Companies are now budgeting an overall average increase of 3.4 per cent in 2022, up from the average 3.0 per cent increase they projected in June 2021. Employers gave employees an average pay increase of 2.8 per cent in 2021, according to the report.
“There’s a great reprioritization of work, rewards and careers under way, and it’s putting significant pressure on compensation programs for many employers,” says Catherine Hartmann, North America rewards practice leader at WTW, noting that employers are looking to be resilient and adaptable in responding to the pandemic.
“Many employers are targeting certain segments such as hourly workers, digital talent and workers with in-demand skills to receive higher pay.”
Employers were projecting salary increases between 2.5 per cent and 3.1 per cent, according to a survey in June and July 2021 by Gallagher.
Tight labour market, inflation
Nearly three in four respondents (74 per cent) cite the tight labour market for increasing their budgets from prior projections, according to WTW. Meanwhile, only one-third cite anticipate stronger financial results (34 per cent) and inflation or the rising cost of supplies (31 per cent).

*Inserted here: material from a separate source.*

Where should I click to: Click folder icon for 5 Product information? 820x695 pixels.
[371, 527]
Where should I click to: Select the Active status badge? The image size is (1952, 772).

While companies are boosting salary budgets, bigger pay raises alone won’t be enough to help address their attraction and retention challenges, says Lesli Jennings, senior director for work and rewards at WTW.
“Supplemental tactics including sign-on bonuses, equity and cash retention, and recognition enhancements plus employee experience drivers such as enhanced career enablement, emphasis on mental wellbeing, focus on DEI [diversity, equity and inclusion], and learning and reskilling opportunities can combine to improve the effectiveness of a compensation program. Winning the talent race will require employers to continue to be creative and comprehensive with their total rewards strategy.”
Many Americans are reconsidering their work and financial priorities, with two-thirds (62 per cent) indicating that work-life balance is more important to them than a high-paying salary (22 per cent), finds a recent survey of 1,081 people by KeyBank.
Employers are not always meeting the benefits needs of employees, according to a previous report from the Conference Board of Canada and TELUS Health.
Variations by industry
Employees in the following five industries are expected to see the largest salary increases in 2022 compared with their actual increases in 2021, according to WTW’s survey involving companies in 130 countries worldwide, including 1,004 U.S. employers, in October and November 2021:
- retail and wholesale trade: 2.8 per cent to 3.6 per cent
- finance: 2.7 per cent to 3.5 per cent
- life and health insurance: 2.7 per cent to 3.5 per cent
- energy: 2.6 per cent to 3.4 per cent
- industrial manufacturing: 2.6 per cent to 3.4 per cent
Many employers anticipate they will lose talent because there are other jobs offering better salaries and benefits for workers, according to a previous report.